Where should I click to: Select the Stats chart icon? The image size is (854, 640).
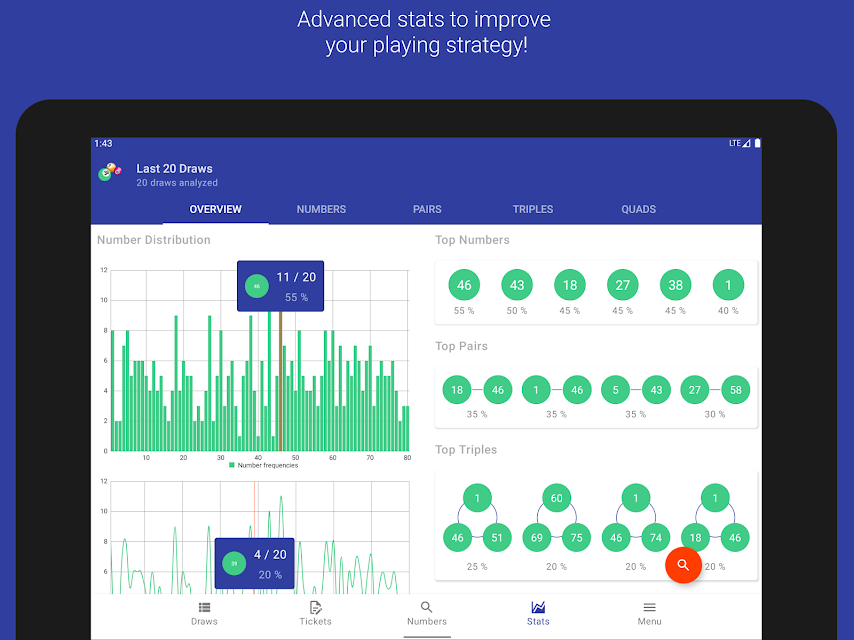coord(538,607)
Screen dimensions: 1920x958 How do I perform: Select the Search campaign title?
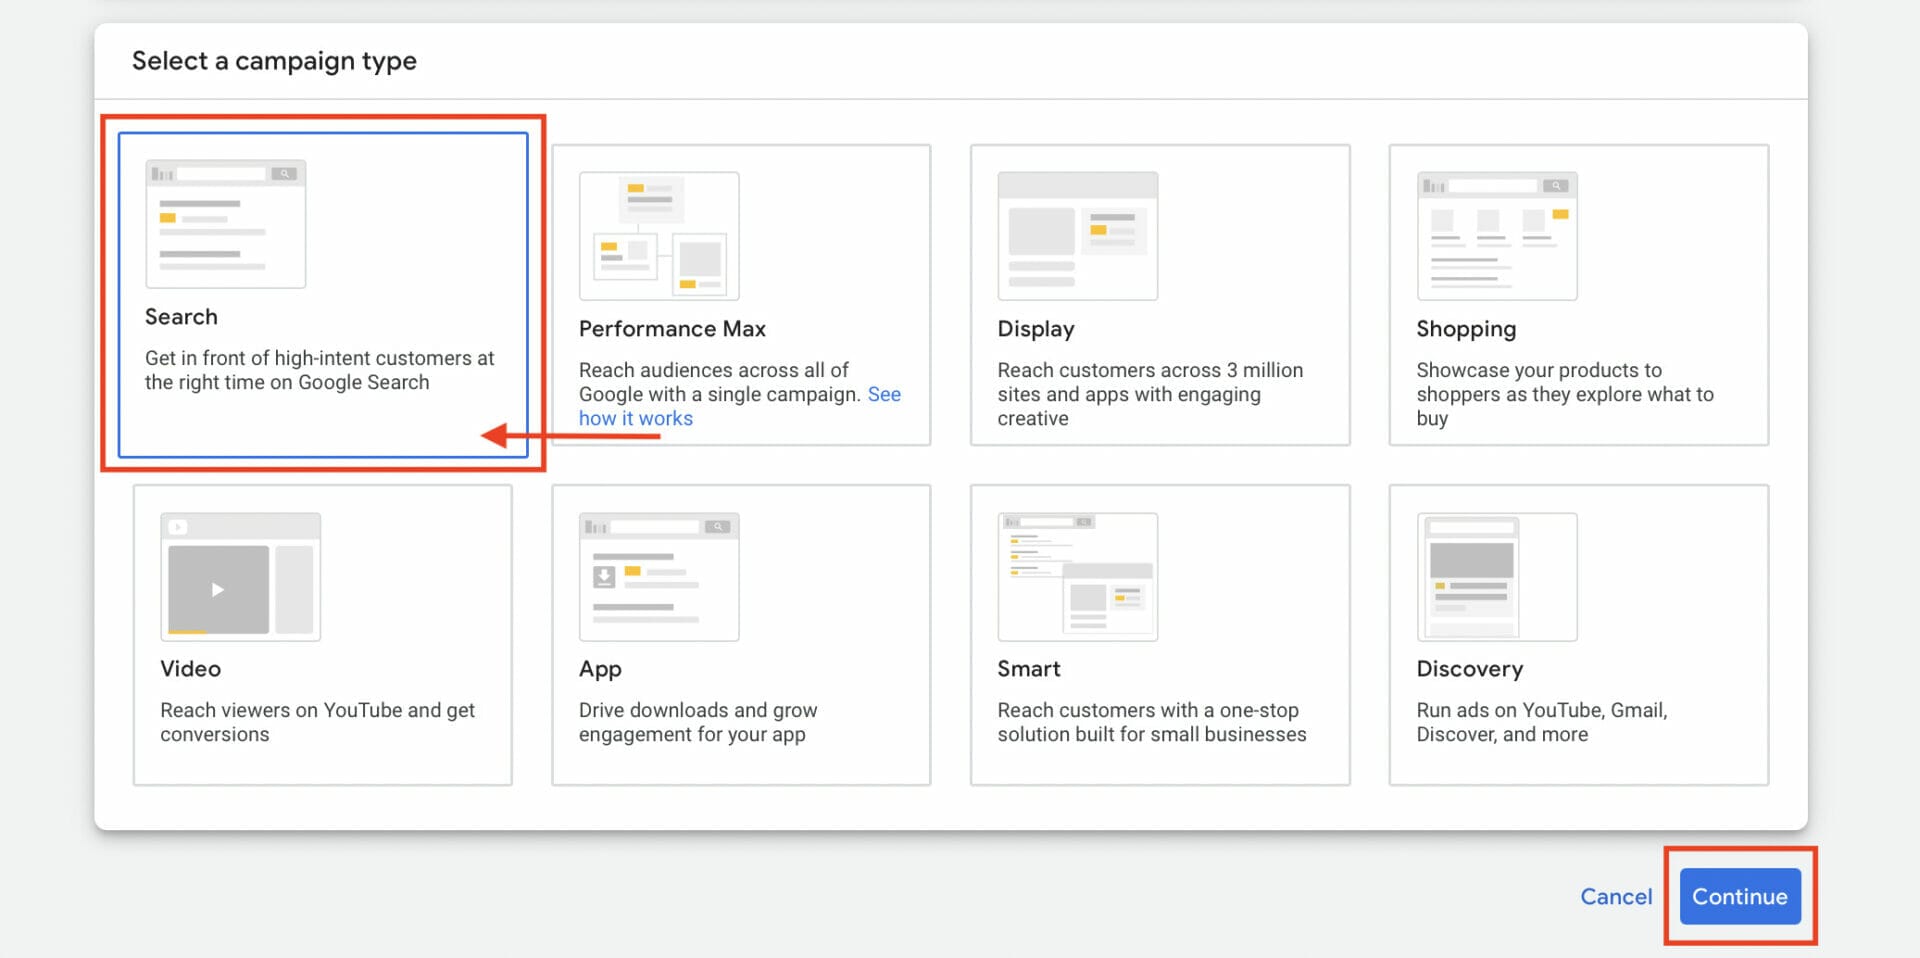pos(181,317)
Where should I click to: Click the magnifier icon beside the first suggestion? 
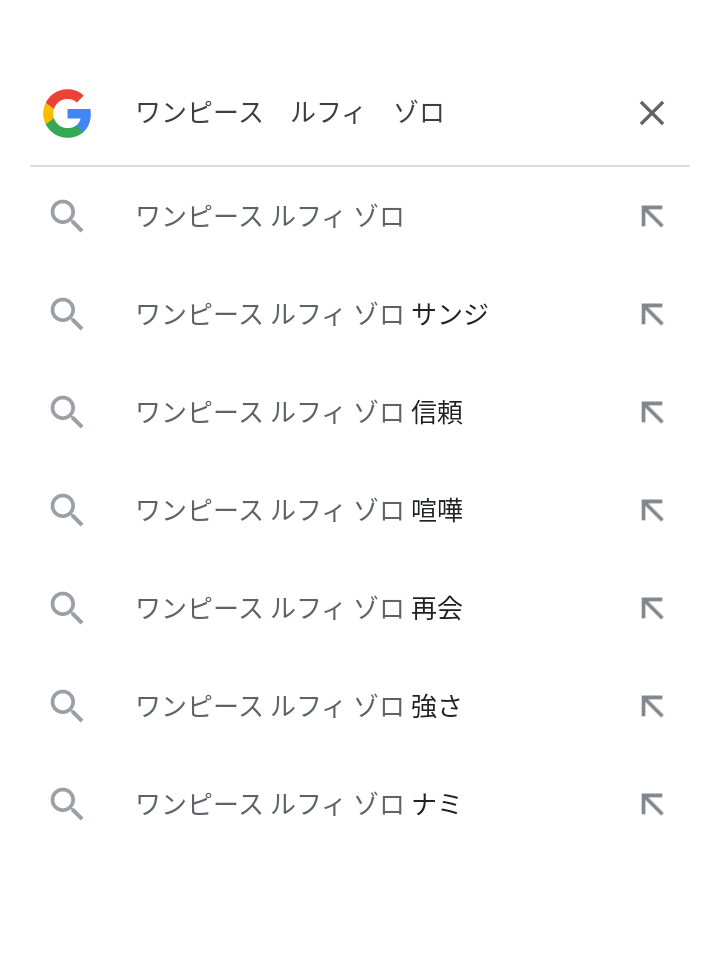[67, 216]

■ **WORK ITEM**: Leaving out the pictures, return the records exactly as given.

■ **ANSWER FOR THIS EXERCISE**:
Where should I click to: Select the Stats chart icon? The image size is (854, 640).
coord(538,607)
Screen dimensions: 1920x958 How do I perform: Select the Search campaign title?
pos(181,317)
Where should I click to: Click the magnifier icon beside the first suggestion? 
[67, 216]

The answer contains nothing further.